Entre forêt et verger
« Là où nous habitions, nous avions 1 000 m² de terrain avec un jardin et un potager. Mais on se sentait à l’étroit. J’avais envie d’un endroit à mi-chemin entre le verger et la forêt. Plus dans un objectif de résilience et d’agrément qu’autre chose. D’ailleurs quand on a trouvé ce terrain à Abbaretz, on s’est dit qu’il n’était pas adapté pour en faire une exploitation agricole. Il y avait juste un petit bois créé avec la terre retirée pour creuser la voie ferrée qui longe le terrain. Les arbres se sont installés en friche au XIXe siècle. Autour, ce sont des champs. » La crise sanitaire et la maladie de leur fils, longuement hospitalisé, vont cependant changer la donne. Obligé d’arrêter de travailler pendant plusieurs mois, Ivo se rend compte qu’il a envie de faire autre chose. Il se lance en octobre 2019 dans un Brevet professionnel de responsable d’entreprise agricole en arboriculture (BPREA). Un an plus tard, il crée son exploitation.

# [Consigne]
Recopiez l'extrait « Entre forêt et verger » en entier, sans rien y changer. Les lignes qui suivent ne sont pas nécessaires.

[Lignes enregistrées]
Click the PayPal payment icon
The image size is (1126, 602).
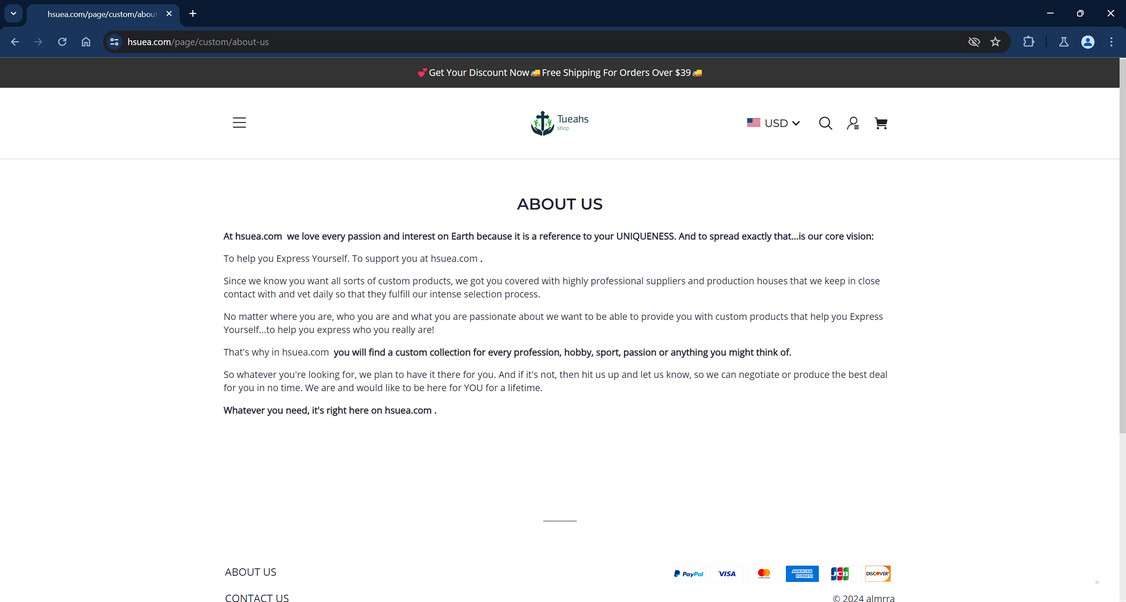[x=689, y=573]
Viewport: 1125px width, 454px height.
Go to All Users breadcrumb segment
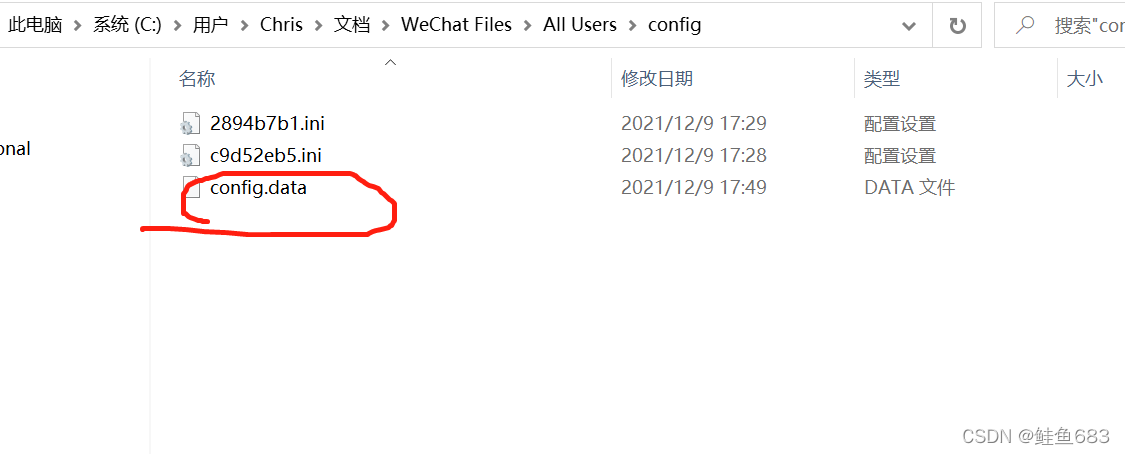pos(580,25)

# [Réponse attendue]
Entre forêt et verger
« Là où nous habitions, nous avions 1 000 m² de terrain avec un jardin et un potager. Mais on se sentait à l’étroit. J’avais envie d’un endroit à mi-chemin entre le verger et la forêt. Plus dans un objectif de résilience et d’agrément qu’autre chose. D’ailleurs quand on a trouvé ce terrain à Abbaretz, on s’est dit qu’il n’était pas adapté pour en faire une exploitation agricole. Il y avait juste un petit bois créé avec la terre retirée pour creuser la voie ferrée qui longe le terrain. Les arbres se sont installés en friche au XIXe siècle. Autour, ce sont des champs. » La crise sanitaire et la maladie de leur fils, longuement hospitalisé, vont cependant changer la donne. Obligé d’arrêter de travailler pendant plusieurs mois, Ivo se rend compte qu’il a envie de faire autre chose. Il se lance en octobre 2019 dans un Brevet professionnel de responsable d’entreprise agricole en arboriculture (BPREA). Un an plus tard, il crée son exploitation.